- First appearance: G.I. Joe issue #64 (October 1987)

In-universe information
- Affiliation: G.I. Joe
- Specialty: Deceptive Warfare Specialist
- File name: Kenneth D. Rich
- Birth place: San Francisco, California
- Rank: O-2 (First Lieutenant) (1987) O-3 (Captain) (1991)
- Primary MOS: Psy-Ops
- Secondary MOS: Social Services Counselor
- Subgroups: Night Force

= Psyche-Out =

Psyche-Out is a fictional character from the G.I. Joe: A Real American Hero toyline, comic books and animated series of the 1980s. He is the G.I. Joe Team's deceptive warfare specialist and debuted in 1987.

==Profile==
His real name is Kenneth D. Rich, and his rank is that of Captain O-3. Psyche-Out was born in San Francisco, California.

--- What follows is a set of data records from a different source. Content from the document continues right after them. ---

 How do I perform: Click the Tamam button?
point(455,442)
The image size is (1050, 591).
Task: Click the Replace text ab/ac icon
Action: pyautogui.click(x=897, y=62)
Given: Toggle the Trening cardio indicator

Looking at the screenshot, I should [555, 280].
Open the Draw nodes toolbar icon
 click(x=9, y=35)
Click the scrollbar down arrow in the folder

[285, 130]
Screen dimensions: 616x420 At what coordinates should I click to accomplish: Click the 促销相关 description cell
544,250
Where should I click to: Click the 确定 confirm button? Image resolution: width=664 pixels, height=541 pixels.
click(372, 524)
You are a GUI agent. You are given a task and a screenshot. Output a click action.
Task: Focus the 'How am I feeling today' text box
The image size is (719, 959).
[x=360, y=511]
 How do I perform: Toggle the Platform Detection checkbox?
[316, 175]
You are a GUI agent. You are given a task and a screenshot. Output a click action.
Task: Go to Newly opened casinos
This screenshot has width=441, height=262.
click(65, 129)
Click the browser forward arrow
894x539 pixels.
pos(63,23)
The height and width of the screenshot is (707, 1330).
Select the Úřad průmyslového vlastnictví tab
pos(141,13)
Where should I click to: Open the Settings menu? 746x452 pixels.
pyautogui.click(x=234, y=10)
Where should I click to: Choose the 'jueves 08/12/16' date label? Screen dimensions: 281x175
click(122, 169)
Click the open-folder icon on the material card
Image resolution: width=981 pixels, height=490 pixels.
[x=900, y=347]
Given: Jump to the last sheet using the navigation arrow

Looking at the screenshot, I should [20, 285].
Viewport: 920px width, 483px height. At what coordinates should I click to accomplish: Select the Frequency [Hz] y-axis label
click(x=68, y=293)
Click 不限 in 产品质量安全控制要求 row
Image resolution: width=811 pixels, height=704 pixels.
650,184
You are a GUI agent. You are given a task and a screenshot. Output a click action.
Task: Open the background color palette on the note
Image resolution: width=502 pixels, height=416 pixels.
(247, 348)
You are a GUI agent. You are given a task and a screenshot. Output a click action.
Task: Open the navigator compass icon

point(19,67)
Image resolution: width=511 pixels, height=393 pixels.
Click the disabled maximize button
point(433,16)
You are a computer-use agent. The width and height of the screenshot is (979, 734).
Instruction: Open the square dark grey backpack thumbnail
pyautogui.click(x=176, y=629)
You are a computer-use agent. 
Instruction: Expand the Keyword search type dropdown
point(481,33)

Psyche-Out's primary military specialty is psy-ops, and his secondary military specialty is social services counselor. He earned his psychology degree at Berkeley and spent time working on several research projects experimenting with stimulating paranoia using low frequency radio waves. He enlisted in the Army and received a post to the Deceptive Warfare Center at Fort Bragg, and there continued to work in the field of behavior modification using waves.

==Toys==
Psyche-Out was first released as an action figure in 1987.

The figure was repainted and released as part of the Night Force line in 1988, packaged with Tunnel Rat.

A new version of Psyche-Out was released as part of the Super Sonic Fighters line in 1991. When this figure was released the character received a promotion from (First Lieutenant) O-2 to (Captain) O-3.

==Comics==

===Marvel Comics===
In the Marvel Comics G.I. Joe series, he first appeared in issue #64. He joins the team with multiple Joes, including the undercover specialist Chuckles. The two had not quite gotten the clearance to know that there is anything below ground at the new Joe base. They do not understand and are highly suspicious of clues pointing to the official Joe space shuttle, the USS Defiant. Multiple Joes appearing from a secret trapdoor did not help. He appears in #67 to help assist in the difficult tensions that arise when the captured Joes, Quick-Kick, Snow-Job and Stalker finally return. He "suggests" that Scarlett and Snake Eyes' defiance of orders that led to the trio's safe return was mental instability caused by a close call with a "land mine" (actually, a rigged explosion).

Psyche-Out provides analysis when a Joe team sets up a Sierra Gordo terrorist group to attack the New York Cobra Consulate building. Psyche-Out provides advice based on overhead communications; this allows the team to successfully plant spy equipment inside the building.

Psyche-Out, Lt. Falcon and Slip Stream go in on foot to Afghanistan to acquire and trick three Russian prisoners into rescuing a C.I.A. chief. Both groups end up tricking each other. Psyche-Out is also accused of (and admits to) being overeager in analyzing his teammates.

Psyche-Out leads a secondary assault team during the Cobra Island civil war. They lose one vehicle, the Slugger, in the swamps, but make their objective, the neutralization of the western defense line.

===Devil's Due===
Psyche-Out makes a cameo in the Devil's Due Joe series. He is one of many Joes that have been called back to active duty to face the renewed threat of Cobra. The Joes are spread out to many separate bases; all with cover disguises. Psyche-Out is seen working out of the Joe's 'Americana Museum' sub-base. Later, following the return of Serpentor and the fall of The Coil, he was seen evaluating the young child clones of Serpentor, who were now in the custody of the U.S. government. Psyche-Out assists in routing Joe assets all across the world after Cobra has caused planet-wide damage.

===IDW===
He is seen supervising a Cobra prisoner at the new desert location of the P.I.T.

Psyche-Out is placed in charge of prisoner interrogation during a plan to retake Joe HQ back from Cobra control.

In a separate continuity, he is killed in a battle with Cobra BATs in a Cobra Underwater facility after capture by the Baroness and Interrogator.

===G.I. Joe (2019)===
In this alternate universe series, also from IDW, Psyche-Out is a civilian therapist working with military veterans suffering from PTSD. At this time, Cobra is not a problem, the world believes them to be a defense company.

==Animated series==

===DiC===
Psyche-Out appeared in the DiC G.I. Joe animated series.